***** Data in this exercise

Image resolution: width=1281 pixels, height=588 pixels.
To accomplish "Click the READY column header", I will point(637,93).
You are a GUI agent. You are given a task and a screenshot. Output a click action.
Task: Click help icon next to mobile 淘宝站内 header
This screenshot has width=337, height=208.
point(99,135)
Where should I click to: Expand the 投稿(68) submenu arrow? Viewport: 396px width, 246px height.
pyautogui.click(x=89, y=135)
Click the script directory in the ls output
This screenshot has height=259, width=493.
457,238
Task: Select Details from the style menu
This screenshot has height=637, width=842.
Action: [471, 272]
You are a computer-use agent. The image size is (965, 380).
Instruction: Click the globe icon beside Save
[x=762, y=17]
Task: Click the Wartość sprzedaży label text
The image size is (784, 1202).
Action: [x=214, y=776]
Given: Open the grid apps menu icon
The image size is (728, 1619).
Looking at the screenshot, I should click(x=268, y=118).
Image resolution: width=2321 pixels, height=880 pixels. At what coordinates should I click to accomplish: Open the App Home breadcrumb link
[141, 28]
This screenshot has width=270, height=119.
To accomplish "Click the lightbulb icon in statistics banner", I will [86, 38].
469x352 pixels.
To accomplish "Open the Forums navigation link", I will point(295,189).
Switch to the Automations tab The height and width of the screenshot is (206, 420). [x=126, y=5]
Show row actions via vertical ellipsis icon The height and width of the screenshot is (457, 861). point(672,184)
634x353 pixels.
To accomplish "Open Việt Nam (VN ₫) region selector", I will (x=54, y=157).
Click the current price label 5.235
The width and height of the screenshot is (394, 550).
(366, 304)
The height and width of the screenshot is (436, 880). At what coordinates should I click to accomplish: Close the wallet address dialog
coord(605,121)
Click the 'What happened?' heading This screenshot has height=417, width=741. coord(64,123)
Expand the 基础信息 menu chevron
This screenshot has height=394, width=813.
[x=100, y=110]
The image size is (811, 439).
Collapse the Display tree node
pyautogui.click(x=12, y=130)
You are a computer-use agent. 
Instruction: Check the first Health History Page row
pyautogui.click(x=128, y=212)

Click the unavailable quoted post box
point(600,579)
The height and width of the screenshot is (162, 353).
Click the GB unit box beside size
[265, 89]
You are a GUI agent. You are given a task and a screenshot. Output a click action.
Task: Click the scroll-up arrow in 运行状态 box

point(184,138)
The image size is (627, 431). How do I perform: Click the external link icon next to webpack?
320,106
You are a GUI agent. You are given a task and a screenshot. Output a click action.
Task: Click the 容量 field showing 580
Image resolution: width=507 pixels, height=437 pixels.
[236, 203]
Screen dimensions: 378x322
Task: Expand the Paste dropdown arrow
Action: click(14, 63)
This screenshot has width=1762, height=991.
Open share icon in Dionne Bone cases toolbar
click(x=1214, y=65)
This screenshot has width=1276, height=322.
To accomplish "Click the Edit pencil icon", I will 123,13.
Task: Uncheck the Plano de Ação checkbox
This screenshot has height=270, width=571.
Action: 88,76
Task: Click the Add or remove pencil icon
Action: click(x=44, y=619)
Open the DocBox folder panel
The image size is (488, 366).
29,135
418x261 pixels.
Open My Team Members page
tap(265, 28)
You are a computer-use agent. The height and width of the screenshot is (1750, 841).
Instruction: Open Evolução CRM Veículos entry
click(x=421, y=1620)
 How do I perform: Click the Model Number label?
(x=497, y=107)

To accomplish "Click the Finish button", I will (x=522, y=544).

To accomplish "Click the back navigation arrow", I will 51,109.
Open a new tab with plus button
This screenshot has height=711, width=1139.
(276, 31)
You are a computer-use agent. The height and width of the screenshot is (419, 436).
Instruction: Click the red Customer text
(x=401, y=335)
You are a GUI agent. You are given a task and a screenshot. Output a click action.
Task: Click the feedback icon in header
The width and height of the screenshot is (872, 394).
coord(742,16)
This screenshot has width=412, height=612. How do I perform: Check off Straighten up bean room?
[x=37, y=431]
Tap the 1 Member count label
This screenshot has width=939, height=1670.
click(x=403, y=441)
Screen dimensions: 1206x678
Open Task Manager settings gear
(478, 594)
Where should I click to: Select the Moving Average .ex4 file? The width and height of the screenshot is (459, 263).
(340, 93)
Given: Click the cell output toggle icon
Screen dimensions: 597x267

**********

# Problem details
Copy the records above verbatim, starting at the line containing "Task: Uncheck the Plano de Ação checkbox" and continuing through the line containing "click(x=421, y=1620)", both included.

# Solution to the exercise
Task: Uncheck the Plano de Ação checkbox
This screenshot has height=270, width=571.
Action: 88,76
Task: Click the Add or remove pencil icon
Action: click(x=44, y=619)
Open the DocBox folder panel
The image size is (488, 366).
29,135
418x261 pixels.
Open My Team Members page
tap(265, 28)
You are a computer-use agent. The height and width of the screenshot is (1750, 841).
Instruction: Open Evolução CRM Veículos entry
click(x=421, y=1620)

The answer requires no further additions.